If your file exists, you can use short filename (aka 8.3 name). This name is defined
for existent files, and should cause no trouble to non-Unicode aware programs when passed as argument.
One way to obtain one (needs Pywin32 to be installed):
import win32api
short_path = win32api.GetShortPathName(unicode_path)
Alternatively, you can also use ctypes:
import ctypes
import ctypes.wintypes
ctypes.windll.kernel32.GetShortPathNameW.argtypes = [
ctypes.wintypes.LPCWSTR, # lpszLongPath
ctypes.wintypes.LPWSTR, # lpszShortPath
ctypes.wintypes.DWORD # cchBuffer
]
ctypes.windll.kernel32.GetShortPathNameW.restype = ctypes.wintypes.DWORD
buf = ctypes.create_unicode_buffer(1024) # adjust buffer size, if necessary
ctypes.windll.kernel32.GetShortPathNameW(unicode_path, buf, len(buf))
short_path = buf.value
It appears that to make this work, the subprocess code would have to be modified to use a wide character version of CreateProcess (assuming that one exists). There's a PEP discussing the same change made for the file object at http://www.python.org/dev/peps/pep-0277/ Perhaps you could research the Windows C calls and propose a similar change for subprocess.
I don't have an answer for you, but I've done a fair amount of research into this problem. Python converts all output (including system calls) to the same character as the terminal it is running in. Windows terminals use code pages for character mapping; the default code page is 437, but it can be changed with the chcp command. chcp 65001 will theoretically change the code page to utf-8, but as far as I know python doesn't know what to do with this, so you're SOL.
As ΤΖΩΤΖΙΟΥ and starbuck mentioned, the problem is with the console code page which is in your case 866 (in Russian localization of windows) and not 1251. Just run chcp in console.
The problem is the same as when you want output unicode to Windows console.

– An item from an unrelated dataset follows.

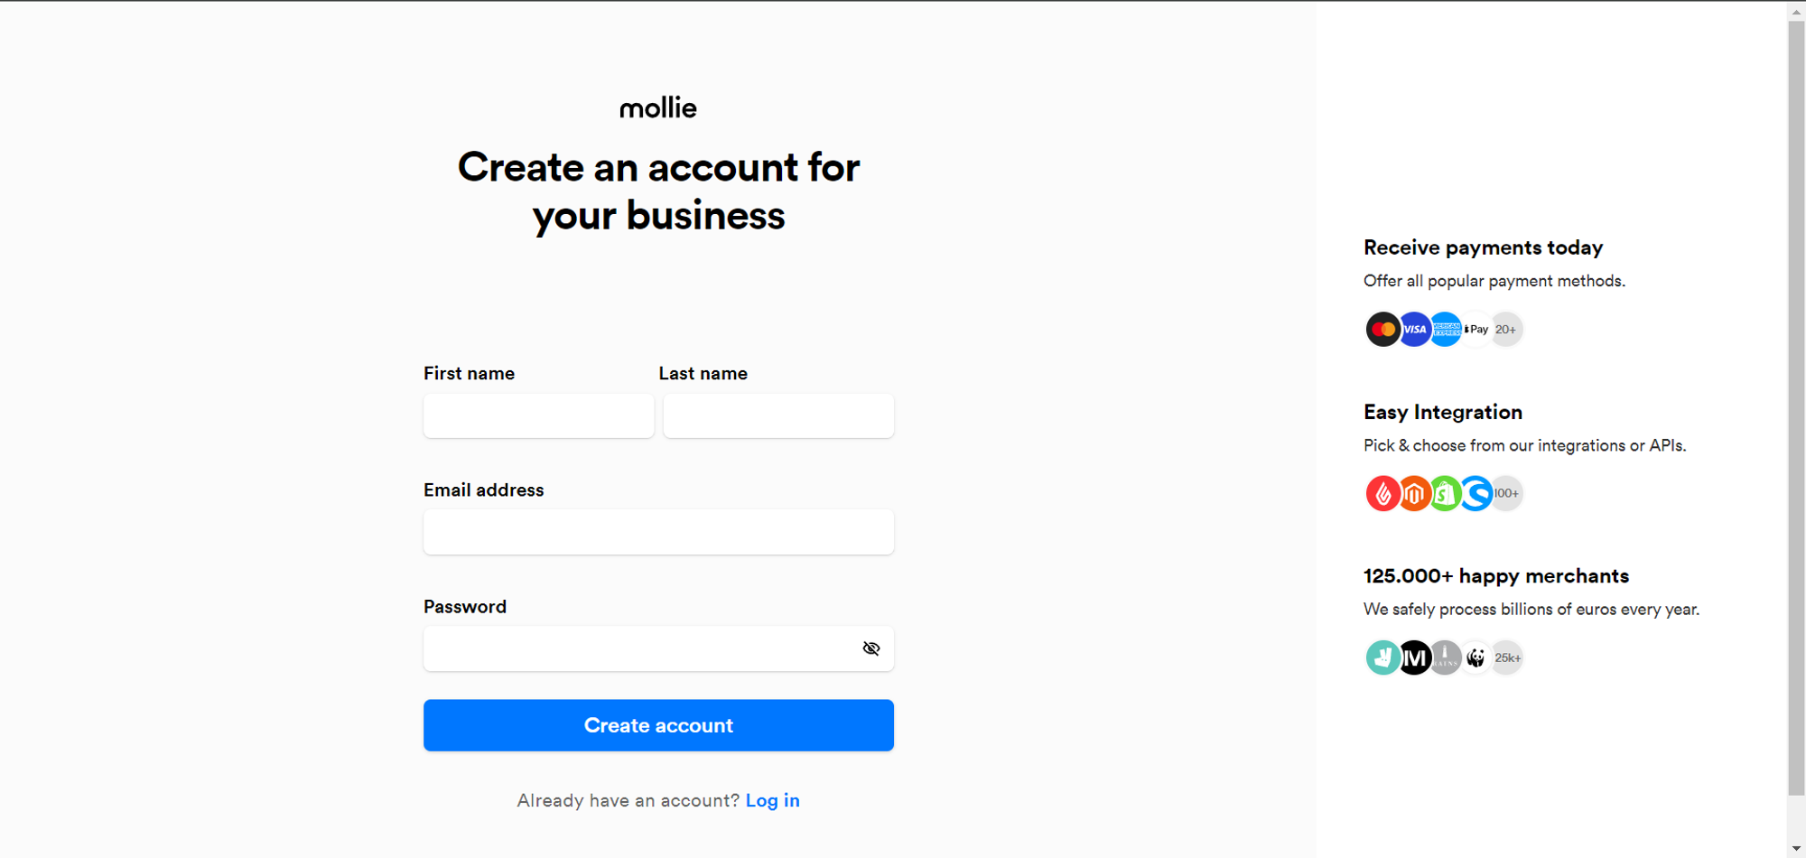Click the American Express icon
Screen dimensions: 1806x858
pyautogui.click(x=1445, y=329)
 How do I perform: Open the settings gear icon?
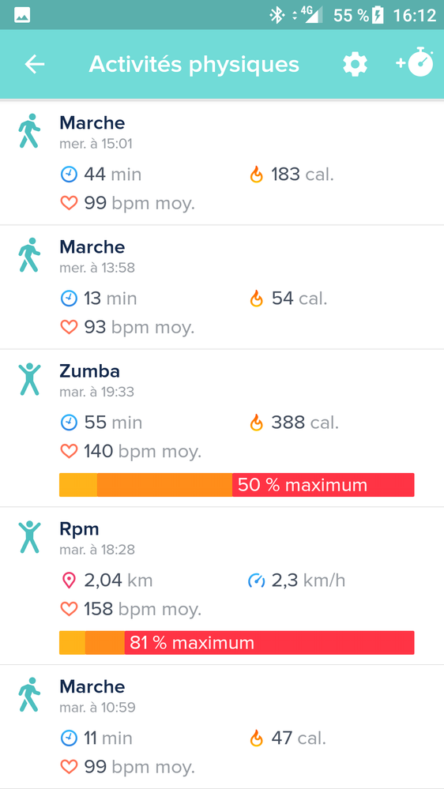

Unfortunatelly you will need at least to reqister and alias for unicode as 'cp866' in encodings\aliases.py (or do it programmatically on script start) and change the code page of the console to 65001 before running the notepad and setting it back afterwards.
chcp 65001 & c:\WINDOWS\notepad.exe nèw.txt & chcp 866
By the way, to be able to run the command in console and see the filename correctly, you will need to change the console font to Lucida Console in console window properties.
It might be even worse: you will need to change the code page of the current process. To do that, you will need either run chcp 65001 right before the script start or use pywin32 to do it within the script.
You can try opening the file as:
subprocess.call((n + f).encode("cp437"))
or whichever codepage chcp reports as being used in a command prompt window. If you try to chcp 65001 as starbuck suggested, you'll have to edit the stdlib encodings\aliases.py file and add cp65001 as an alias to 'utf-8' beforehand. It's an open issue in the Python source.
UPDATE: since this is a multiple target scenario, before running such a command, make sure you run a single chcp command first, analyse the output and retrieve the current "Command Prompt" (DOS) codepage. Subsequently, use the discovered codepage to encode the subprocess.call argument.
Use os.startfile with the operation edit. This will work better as it will open the default application for your extension.